Source records:
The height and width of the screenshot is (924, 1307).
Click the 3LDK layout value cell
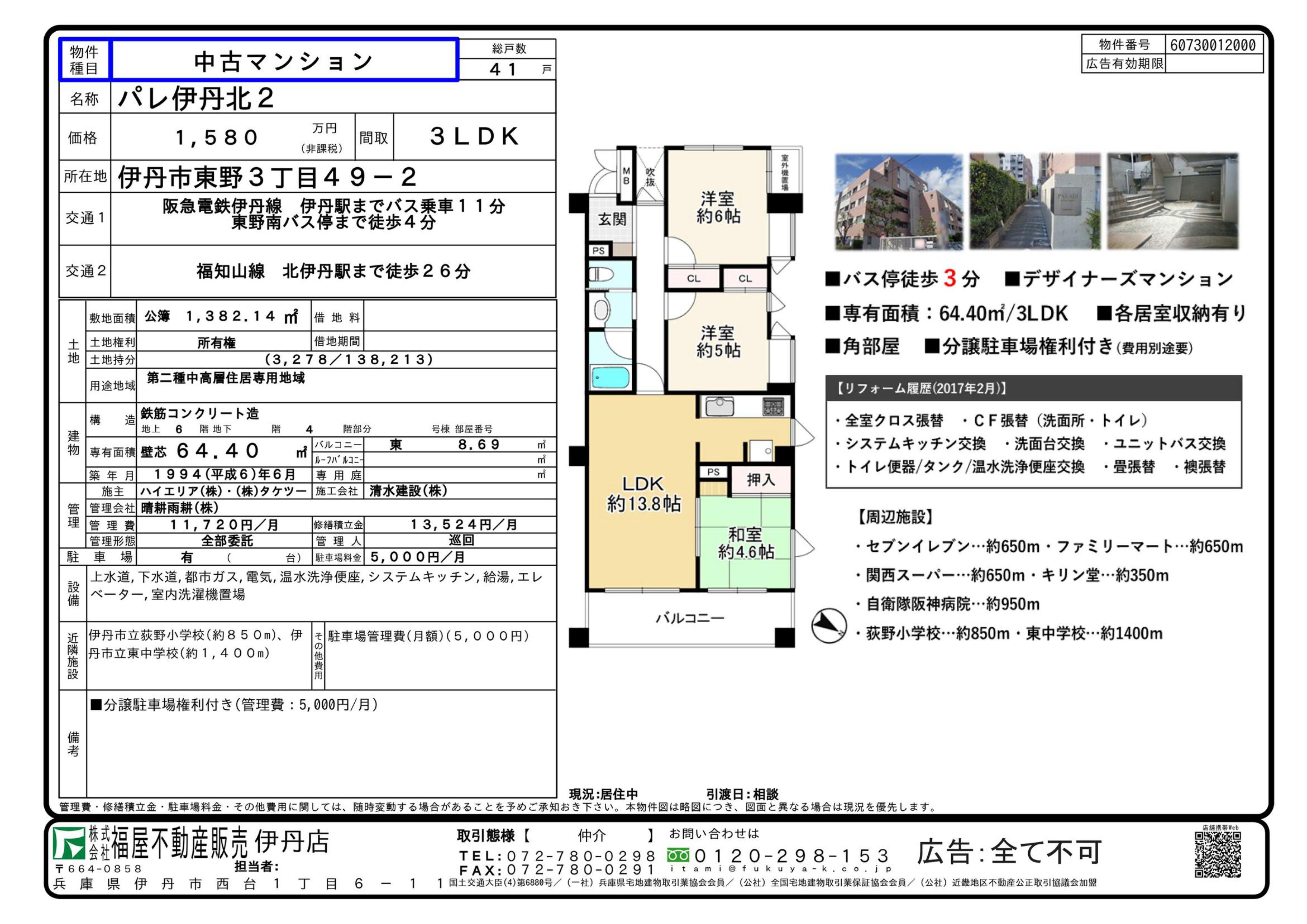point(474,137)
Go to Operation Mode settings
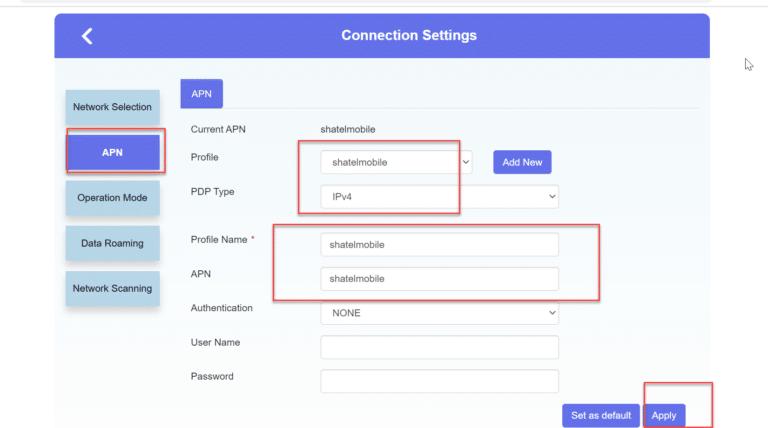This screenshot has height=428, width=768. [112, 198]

---

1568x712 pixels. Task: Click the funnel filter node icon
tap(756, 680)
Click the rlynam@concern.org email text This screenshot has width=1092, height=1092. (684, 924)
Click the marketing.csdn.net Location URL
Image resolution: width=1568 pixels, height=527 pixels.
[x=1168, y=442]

● **Goal**: Could you reproduce, character for character, the lines above running from the one containing "Click the rlynam@concern.org" through the one containing "[x=1168, y=442]"?

● **The completed task**:
Click the rlynam@concern.org email text This screenshot has width=1092, height=1092. (684, 924)
Click the marketing.csdn.net Location URL
Image resolution: width=1568 pixels, height=527 pixels.
[x=1168, y=442]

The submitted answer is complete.